## [Material supplied]
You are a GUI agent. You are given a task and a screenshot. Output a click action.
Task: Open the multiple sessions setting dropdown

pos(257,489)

* * *

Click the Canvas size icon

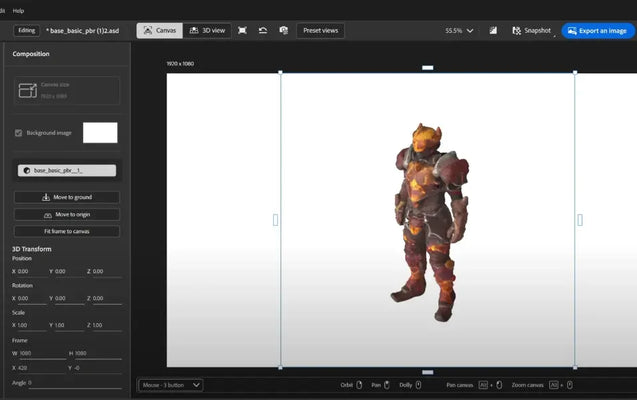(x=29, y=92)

==

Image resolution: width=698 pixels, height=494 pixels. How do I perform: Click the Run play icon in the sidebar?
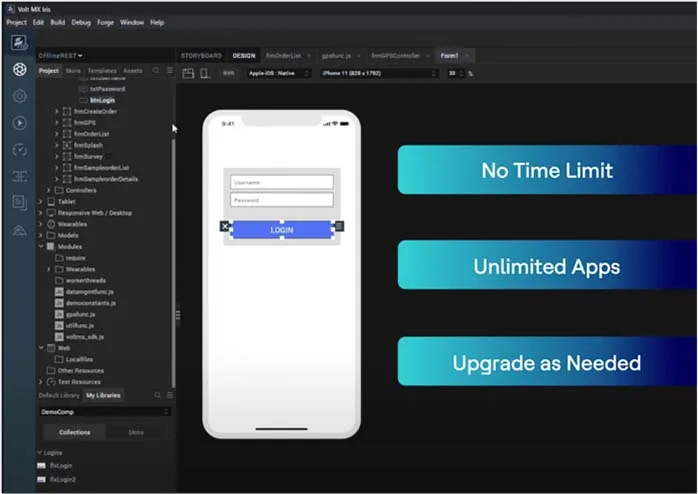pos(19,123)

## [Exercise]
How many lines in the entries above contain the word "icon"? Reply with the number alone.

## [Solution for this exercise]
2